◆ WRITTEN INSTRUCTION
Convert everything in the data below, from the line containing "For each provided" down to the line containing "Judy [829, 78]", both included, into a Markdown table with the columns Row and Line. Skip blank lines and leave out the pictures.

◆ INPUT DATA
++++++++
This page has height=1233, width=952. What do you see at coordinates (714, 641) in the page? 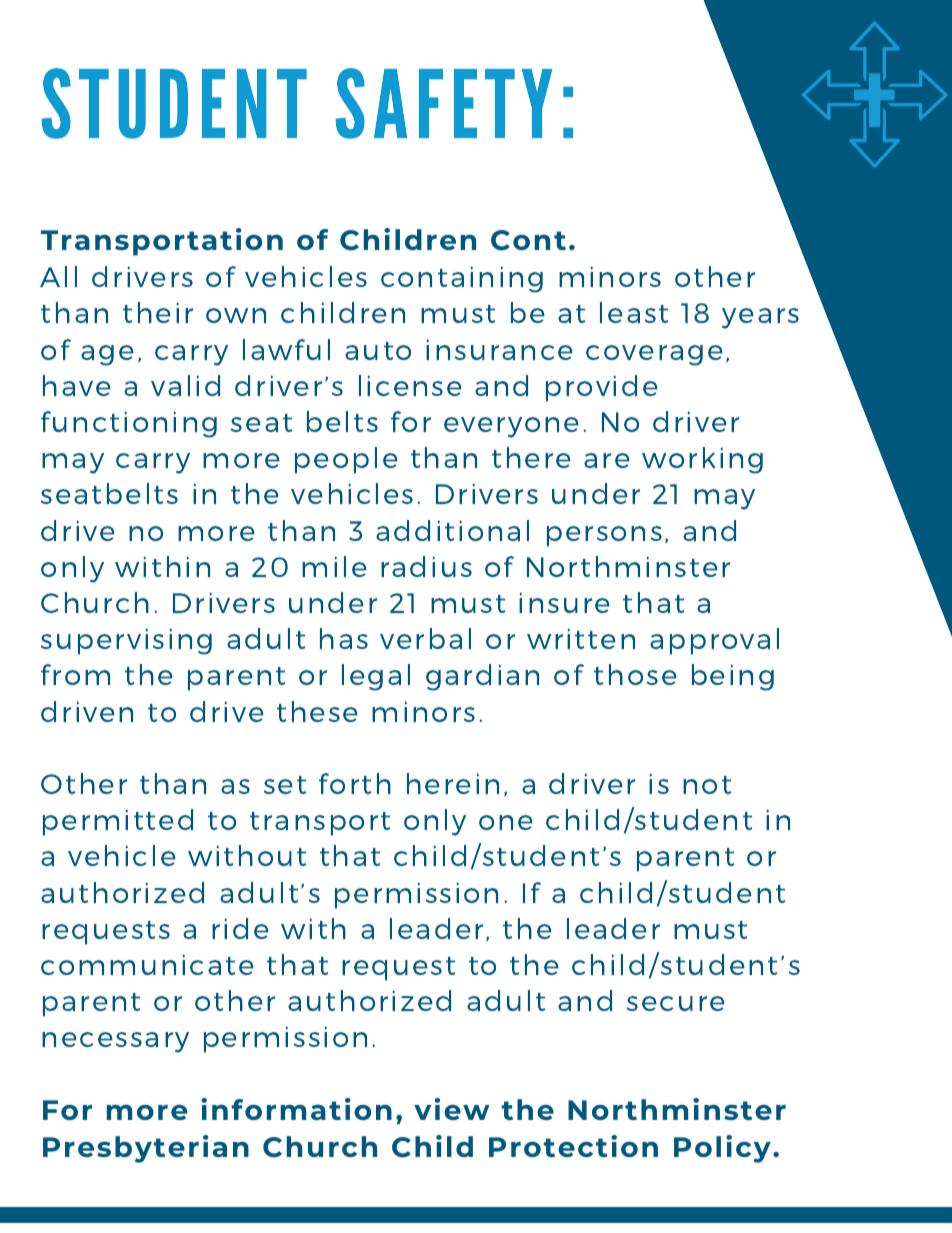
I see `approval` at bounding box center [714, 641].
++++++++
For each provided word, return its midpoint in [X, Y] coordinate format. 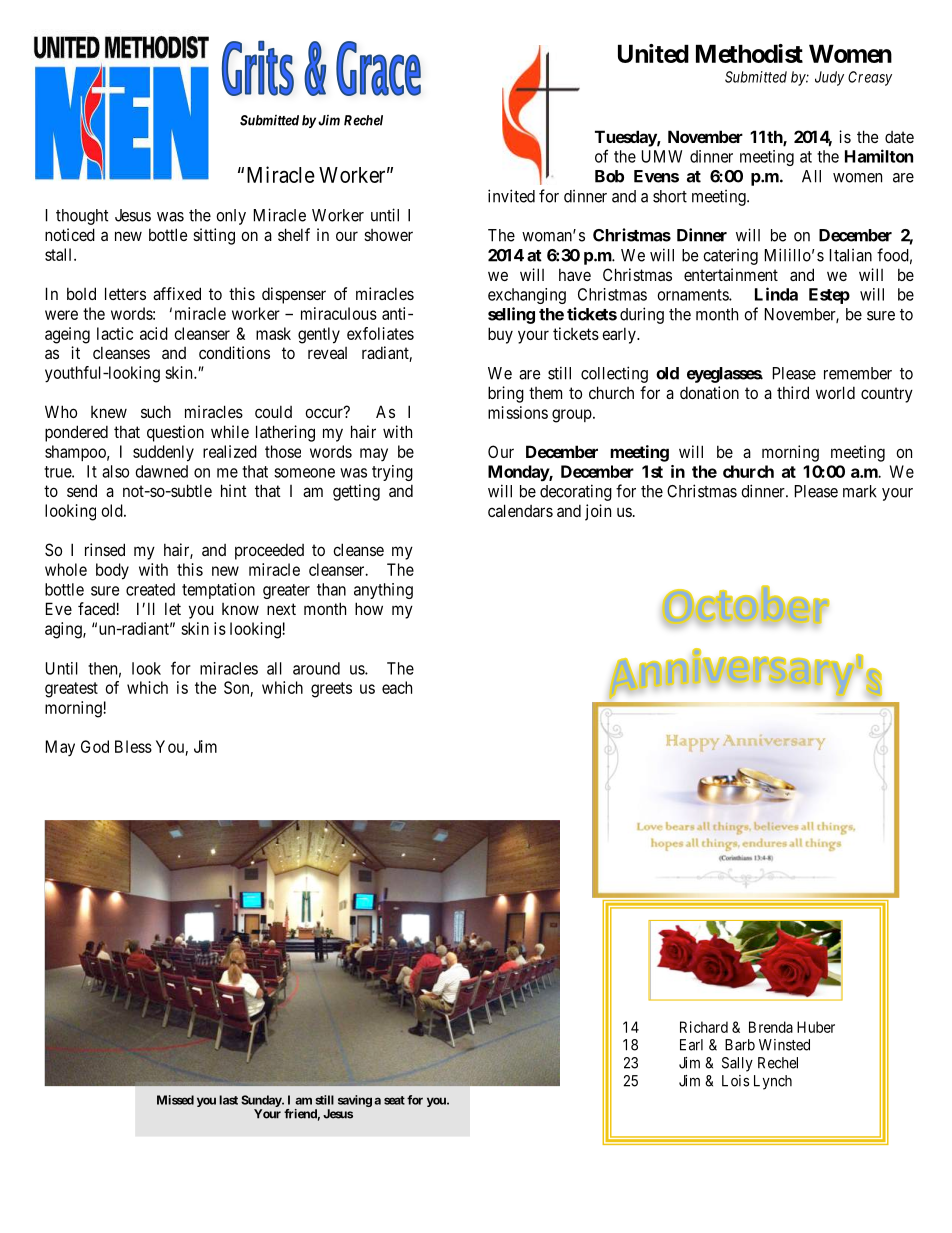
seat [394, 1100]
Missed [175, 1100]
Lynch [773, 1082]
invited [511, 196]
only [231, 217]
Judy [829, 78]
++++++++
◆ WRITTEN REPLY
| Row | Line |
|---|---|
| 1 | For each provided word, return its midpoint in [X, Y] coordinate format.  |
| 2 | seat [394, 1100] |
| 3 | Missed [175, 1100] |
| 4 | Lynch [773, 1082] |
| 5 | invited [511, 196] |
| 6 | only [231, 217] |
| 7 | Judy [829, 78] |